I needed time to think. I was sick, tired, sad and confused. I felt like I had gone off track (or more honestly, completely off the rails) somewhere along the way, but I couldn’t quite figure out what had gone wrong, or where. On the outside, things looked good. I was more or less always moving forward, yet for some reason I felt like my work didn’t matter. When you define yourself by your work as I did, this eventually causes you to misinterpret this as meaning you don’t matter. These thoughts kept me up all night, but left me exhausted and bedridden during the day. It took a lot of work for me to return to some semblance of normalcy. Yet even after I got my shit together and stopped feeling sorry for myself, something didn’t quite feel right. I couldn’t shake the thought that there had to be more to life than this.
I have spent my entire twenties floating from job to job, program to program, my passions shape shifting as I struggled to find meaning in my work. One thing that remained consistent throughout though was I love, love, LOVE to write. Up until yoga, nothing other than writing brought the same catharsis to my soul. I felt like writing was the only way to truly connect to myself, often not knowing how I felt about things until I put pen to paper. The same thing happens to me on the mat. I have found so much clarity in going inward through yoga and meditation that I now believe we all harbour the answers to our deepest questions. Yoga has been essential to helping me cope with and heal from many things that have harmed me. It did not come as a surprise to those closest to me when I began expressing a desire to take my yoga more seriously.
Yoga is the best therapist I’ve ever had.
Yoga teacher training feels natural to me at this time in my life. Not only do I want to deepen my own practice, but I feel this pull to design classes that incorporate all of these lessons I’ve learned from a decade spent misaligned with myself. Yoga to me is so inclusive. It is so personal, and yet so connected. I subscribe to the belief that yoga is for everybody and every body, which is why I eventually want to use my yoga for good. I have so many ideas for programs I want to create, especially for women with mental health and eating issues. I just feel like I need the proper education and support (and maybe a sprinkle of luck!) in order to bring these ideas to life.

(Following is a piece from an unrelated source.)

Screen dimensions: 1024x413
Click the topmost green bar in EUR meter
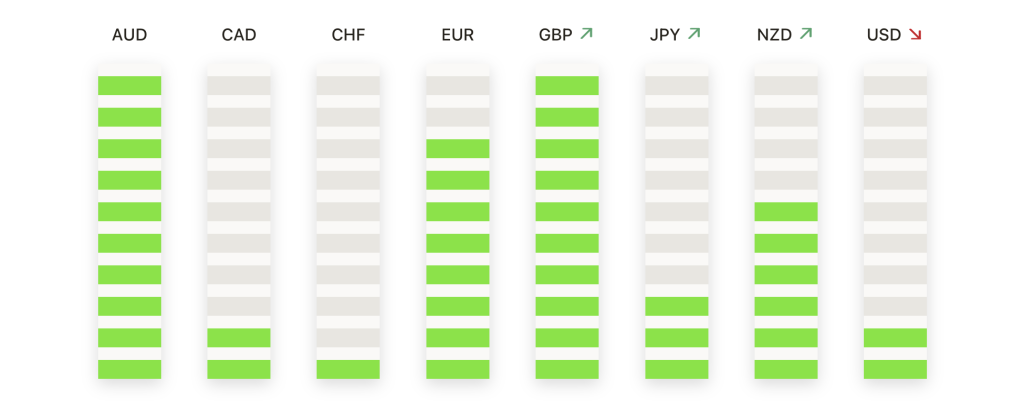click(458, 149)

I’ve heard so many stories about what yoga teacher training is like, especially about how emotional it can be. I am scared and excited in equal weight. Having the opportunity to study yoga under teachers I care deeply about at a studio that feels like a second home to me is something I express gratitude for every day. I feel fortunate that I am in a place right now to take this leap. While my own practice consists mostly of vinyasa, I have elected to take training that encompasses vinyasa, hatha and therapeutic yoga. After this, I’ll focus on adaptive and restorative yoga, as well as pre and post natal yoga training, and I’m sure many other things that I have yet to discover.
And after that? Who knows! I want to (finally) write a book of essays, get my other passion project back up off the ground, launch a YouTube channel, and partner with like-minded people and organizations to develop unique workshops for women and girls to help them see their value, beauty and worth. I want to study mindful self-compassion so I can incorporate this into my programs, as well as more thoroughly into my own life. I want to immerse myself in this as much as possible because this is what is important to me. This is what I feel like my life has been leading toward. I’m not sure what’s to come, but have no doubt about it, I’m on my way.